Empty shelves are becoming more common in the store, which has been selling off its stock since the new year began.

"We're still open this week," Kevin Keay said Wednesday. "I don't know whether we'll be open next week. Most of the groceries are all gone. We have some hardware and groceries left."

Keay said that the store doesn't match the expectations of young people, who are more likely to patronize Walmart or Hannaford for their shopping needs.

"They don't like the smaller stores, most of them, I guess," he said. "The old people in town like the small country stores."

Keay said that the family plans to list the store with a real estate agent, Prudential Northeast Properties, on Monday.

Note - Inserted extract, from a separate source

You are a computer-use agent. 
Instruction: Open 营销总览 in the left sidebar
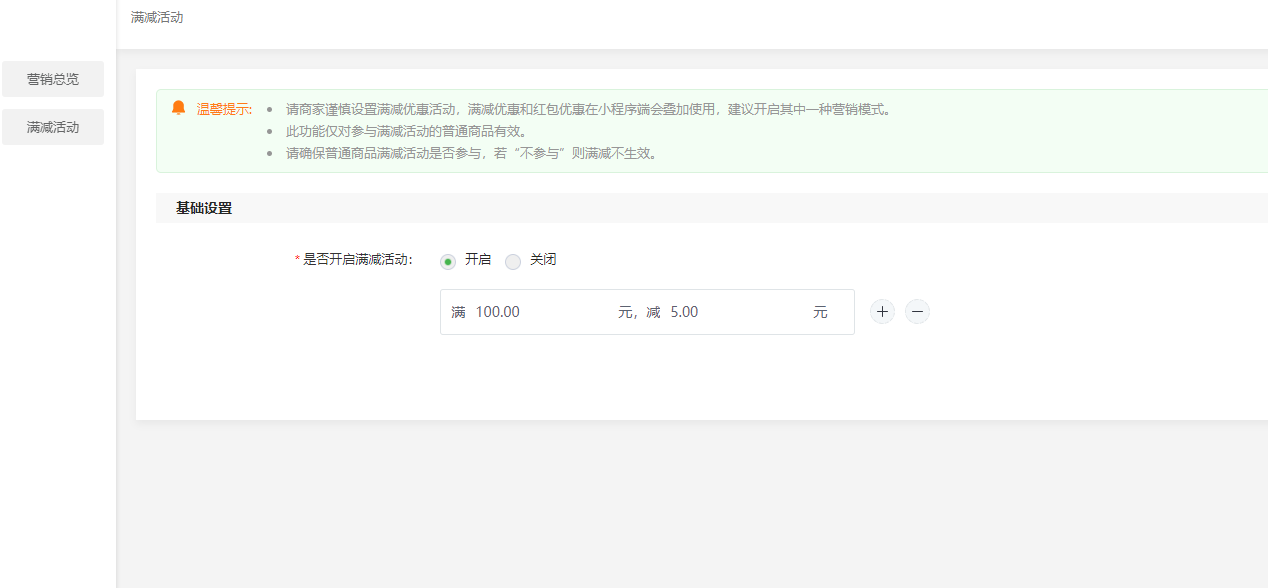tap(53, 79)
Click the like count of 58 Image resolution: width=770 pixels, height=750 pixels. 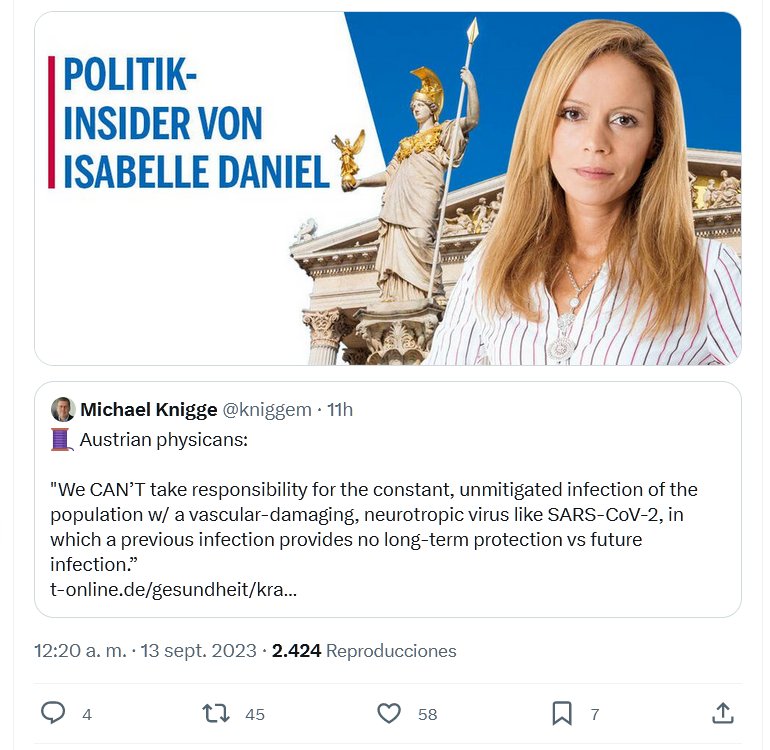pos(428,714)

The store still serves many regular customers in the community who have come to rely on it for their groceries, meat and other assorted items, Keay said.

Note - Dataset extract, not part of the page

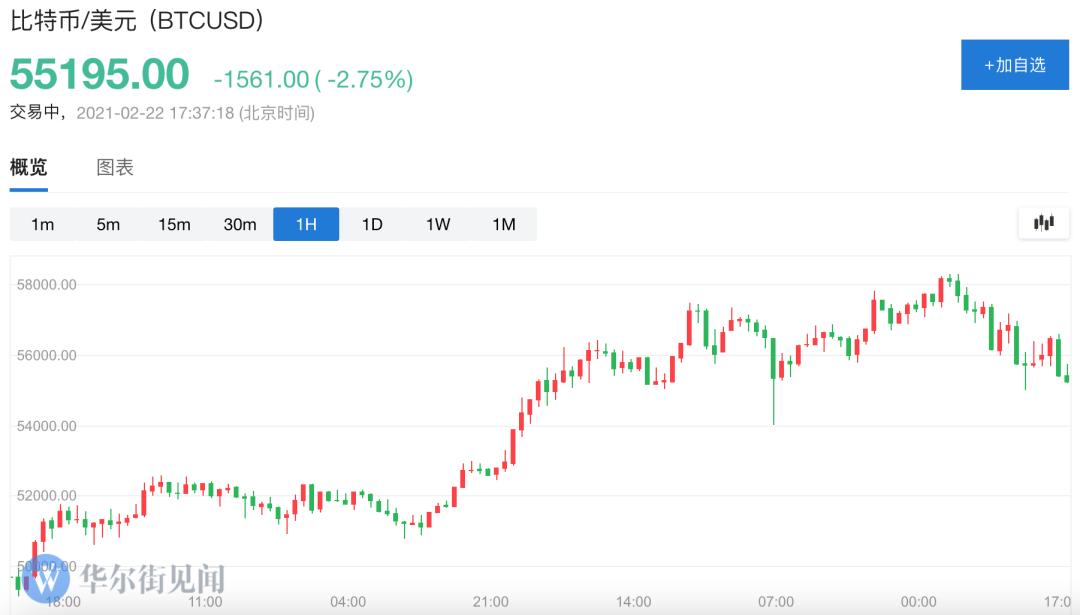View the 1M monthly chart
1080x615 pixels.
[504, 224]
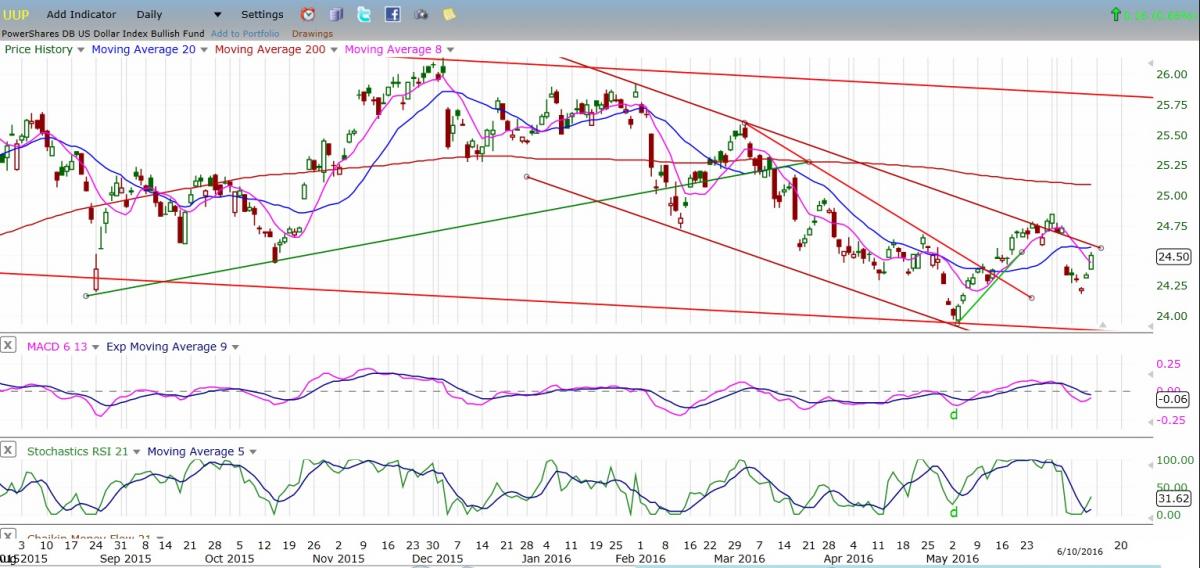
Task: Close the Chaikin Money Flow panel
Action: (8, 537)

"Most of them are sorry to see us go," Keay said. "I hope somebody's going to buy it and keep it the same."

Customers would have to otherwise travel to Unity, South China or Waterville to find some items, he said.

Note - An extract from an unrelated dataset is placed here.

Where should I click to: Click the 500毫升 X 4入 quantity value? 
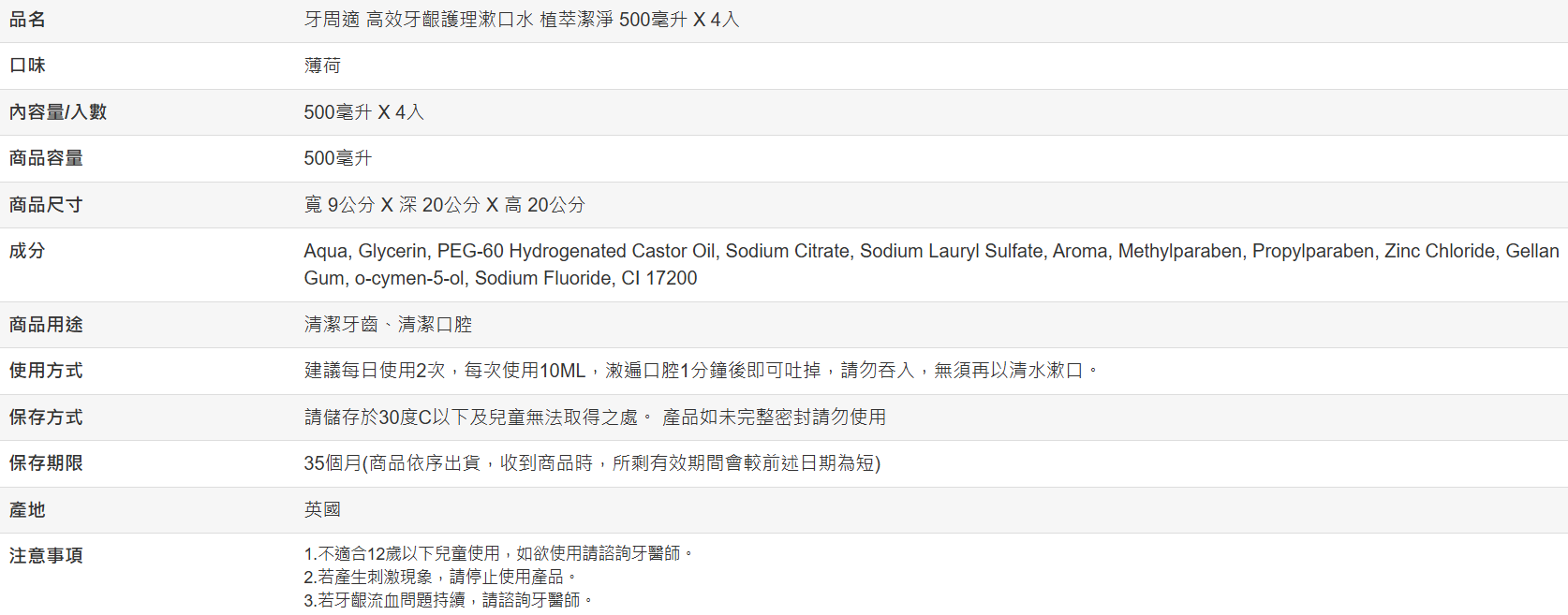click(363, 112)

For many long-time residents of the community, the Keay store is a place where you can get anything -- cuts of meat and lumber, tobacco and drain plugs as well as books, milk, grain, shovels, boots, cough medicine, guns, lawnmowers, hunting supplies, a hot cup of coffee and, perhaps most importantly, local gossip.

"You could go in there maybe to get a box of doughnuts or something and you always chit-chatted with them," Albion resident Charlene Quimby, who turns 70 this week, said. "If somebody was in the hospital, you might ask how they were doing because they always seemed to know, from people coming and going."

It also provided services. It was a place where farm employees could cash their checks and hunters could weigh their deer.

Quimby said that she's been going to the Keay store since she first moved to Albion at the age of 18. During the past 51 years, she has seen the store pass down from founder Harold Keay and his wife, Lena, to their son, Crosby, in the 1980s, to his four grandchildren several years ago.

"I am sad to see it go," she said. "It was an icon of the area."

Quimby said that sometimes, Harold Keay, who founded the store in August 1927 and ran it until his death in his 80s in 1982, would extend credit to families who were going through a tough time.

Ask a few who knew him what he was like and the answers are strikingly similar.

"Harold and Lena worked very, very hard to get it where it was," Quimby said.

"He used to open up at five in the morning and he used to close it at 9 o'clock at night," Paul McFarland, who worked for Keay for 48 years, said. "He was working in the store the day before he died."

"He was a hard worker and he wanted everybody to work just as hard as he did," grandson Kevin Keay said.

The work ethic that Harold Keay was known for helped him to build the store from its humble beginnings as a tiny 30-foot-long grocery. Several times over the decades, he made additions to the building and expanded his offerings. He added hardware and grain in the 1950s, and lumber and building supplies in the 1970s.

Today, it has 8,000 square feet of retail space and another 8,000 square feet in the warehouse, according to Kevin Keay.

Mary Lee Rounds, chairwoman of Albion's Board of Selectmen, said that the loss of the store will now require those who fresh vegetables or meat to drive out of town.

"It's a big loss to the community," she said.